RBI barred JM Financial Products (a subsidiary of JM Financial) from extending loans against shares, including financing subscriptions to IPOs of shares and debentures, with immediate effect over irregularities and corporate governance issues.
An RBI statement said the “action is necessitated due to certain serious deficiencies observed with respect to loans sanctioned by the company for IPO financing as well as NCD (debenture) subscriptions. RBI carried out a limited review of the company’s books on the basis of the information shared by Sebi”.
RBI said there were serious concerns about governance issues in the company, which, in RBI’s assessment, was detrimental to consumer interest. The central bank cited several reasons for the drastic action.
- The regulator said that JM Financial Products repeatedly helped a group of its customers to bid for various IPOs using loaned funds;
- Second, it said the credit underwriting was perfunctory and done against meagre margins.
- Third, it operated customer accounts using a power of attorney and master agreement obtained without their involvement.
- RBI also charged the NFBC with effectively acting as both borrower and lender.
JM Financial Group, however, denied that there have been any violations.
“We believe there have been no material deficiencies in our loan sanctioning process. Further, the company has not violated applicable regulations. We also wish to reaffirm that there have been no governance issues and that we conduct all our business and operational affairs in a bona fide manner. The company shall continue to service its existing customers as advised by RBI,” the company said in a statement.
“The IPO financing product is short-term and self-liquidating in nature. In the context of IPO funding, the power of attorney is taken as a risk containment measure only.

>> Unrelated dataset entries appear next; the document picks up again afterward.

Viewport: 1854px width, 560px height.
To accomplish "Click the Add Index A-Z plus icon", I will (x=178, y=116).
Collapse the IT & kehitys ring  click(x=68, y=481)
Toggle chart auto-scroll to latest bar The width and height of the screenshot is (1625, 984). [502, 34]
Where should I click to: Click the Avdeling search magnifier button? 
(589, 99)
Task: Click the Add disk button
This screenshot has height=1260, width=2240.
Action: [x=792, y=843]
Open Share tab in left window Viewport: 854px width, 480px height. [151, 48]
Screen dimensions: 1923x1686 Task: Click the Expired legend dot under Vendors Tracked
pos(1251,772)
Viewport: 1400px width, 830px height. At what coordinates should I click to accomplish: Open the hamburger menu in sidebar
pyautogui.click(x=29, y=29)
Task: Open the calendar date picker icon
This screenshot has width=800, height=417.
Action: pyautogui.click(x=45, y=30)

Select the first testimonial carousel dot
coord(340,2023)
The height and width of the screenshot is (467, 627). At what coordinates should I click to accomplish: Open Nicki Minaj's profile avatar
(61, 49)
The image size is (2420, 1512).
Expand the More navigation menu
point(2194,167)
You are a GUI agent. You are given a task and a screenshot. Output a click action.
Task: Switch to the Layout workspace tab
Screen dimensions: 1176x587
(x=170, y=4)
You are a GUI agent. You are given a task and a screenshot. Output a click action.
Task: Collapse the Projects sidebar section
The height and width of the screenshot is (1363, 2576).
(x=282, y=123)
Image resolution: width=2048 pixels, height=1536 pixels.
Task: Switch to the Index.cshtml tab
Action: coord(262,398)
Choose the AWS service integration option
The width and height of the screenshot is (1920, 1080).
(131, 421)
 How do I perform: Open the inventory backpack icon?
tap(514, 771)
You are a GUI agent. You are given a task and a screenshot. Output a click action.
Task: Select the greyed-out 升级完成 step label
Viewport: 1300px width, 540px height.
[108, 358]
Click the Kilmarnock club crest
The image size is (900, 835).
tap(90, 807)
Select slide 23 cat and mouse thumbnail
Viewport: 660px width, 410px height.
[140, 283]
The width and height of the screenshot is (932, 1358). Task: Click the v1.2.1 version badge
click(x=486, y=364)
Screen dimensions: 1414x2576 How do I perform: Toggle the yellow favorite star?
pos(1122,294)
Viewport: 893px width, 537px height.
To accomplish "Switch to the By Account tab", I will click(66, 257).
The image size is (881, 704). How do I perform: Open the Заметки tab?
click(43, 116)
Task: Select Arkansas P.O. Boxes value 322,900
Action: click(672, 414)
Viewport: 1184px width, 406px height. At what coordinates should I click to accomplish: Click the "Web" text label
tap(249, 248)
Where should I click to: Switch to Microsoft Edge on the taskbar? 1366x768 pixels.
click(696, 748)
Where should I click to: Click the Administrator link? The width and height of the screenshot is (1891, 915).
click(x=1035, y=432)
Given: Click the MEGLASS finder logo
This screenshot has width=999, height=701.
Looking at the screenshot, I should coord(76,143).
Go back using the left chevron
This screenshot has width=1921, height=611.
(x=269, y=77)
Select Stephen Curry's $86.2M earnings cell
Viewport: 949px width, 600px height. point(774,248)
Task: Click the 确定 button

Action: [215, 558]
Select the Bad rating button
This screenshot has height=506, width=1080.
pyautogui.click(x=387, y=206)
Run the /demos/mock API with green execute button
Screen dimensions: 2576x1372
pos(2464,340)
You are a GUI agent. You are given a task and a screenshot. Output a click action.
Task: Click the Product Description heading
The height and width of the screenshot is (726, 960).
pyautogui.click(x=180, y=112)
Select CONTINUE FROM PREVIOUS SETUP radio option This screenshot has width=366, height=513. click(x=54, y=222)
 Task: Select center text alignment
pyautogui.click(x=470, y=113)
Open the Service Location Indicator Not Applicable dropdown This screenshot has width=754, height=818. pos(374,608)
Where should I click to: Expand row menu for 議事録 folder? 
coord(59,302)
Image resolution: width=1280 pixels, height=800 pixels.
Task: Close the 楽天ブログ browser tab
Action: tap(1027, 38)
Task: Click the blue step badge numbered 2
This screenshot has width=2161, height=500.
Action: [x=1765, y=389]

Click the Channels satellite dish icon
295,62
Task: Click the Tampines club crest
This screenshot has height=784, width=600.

The practice of taking POA is prevalent across the industry and is perfectly legal,” JM Financial Products said.
The business restrictions imposed will be reviewed upon the completion of a special audit to be instituted by the RBI and after rectification of the deficiencies to the satisfaction of RBI.
Immediately after RBI’s aforesaid action, SEBI on March 7, 2024, prohibited the parent company JM Financial from acting as the lead manager for any new debt public issue.
JM Financial will have 21 days to file its reply or objections, if any, including the option of a personal hearing. Further, SEBI will undertake an investigation into these issues, to be completed within six months.
Sebi said during its “routine examination” of public NCD issued during 2023, led Sebi to discover discrepancies and inter-Group transactions in a November 2023 issue where JM Financial Ltd (JMFL-MB) was a lead banker, wholly owned subsidiary JM Financial Services was the broker, and another subsidiary JM Financial Products (JMFPL-NBFC) was the funding arm which also accounted for over half the transaction volume on listing day.
“The involvement of JM Group entities were observed at multiple instances starting with JMFL-MB acting as the lead manager to the issue and ending with JMFPL-NBFC playing the role of an ‘exit provider’,” SEBI said, adding that the NBFC not only funded investors but also acquired the entire allotment and later offloaded it on the same day at a loss in a “synchronised manner”.
Data provided by JM Financial in its replies do not match exchange data, the regulator said. It added that the company’s replies were “perplexing” as trading decisions were made without regard for trading loss or gain given that the loss amount is significantly higher than the interest income earned.
https://www.bseindia.com/xml-data/corpfiling/AttachLive/86a61c86-a0ca-4b4d-8773-3f47adeb0235.pdf
Further to the ex parte interim order dated March 7, 2024 (“Interim Order”), SEBI has passed a confirmatory order dated June 20, 2024 (“Order”) whereby, SEBI has inter alia,
(i) in line with the voluntarily undertaking of the Company, directed the Company to not act as a as a lead manager in public issue of debt securities till March 31, 2025, or such other date as SEBI may specify; and
(ii) clarified that that the directions contained in the Order, is limited to the Company’s role as a lead manager to public issue of debt securities and does not relate to other activities of the Company, including acting as a lead manager to public issue of equity instruments.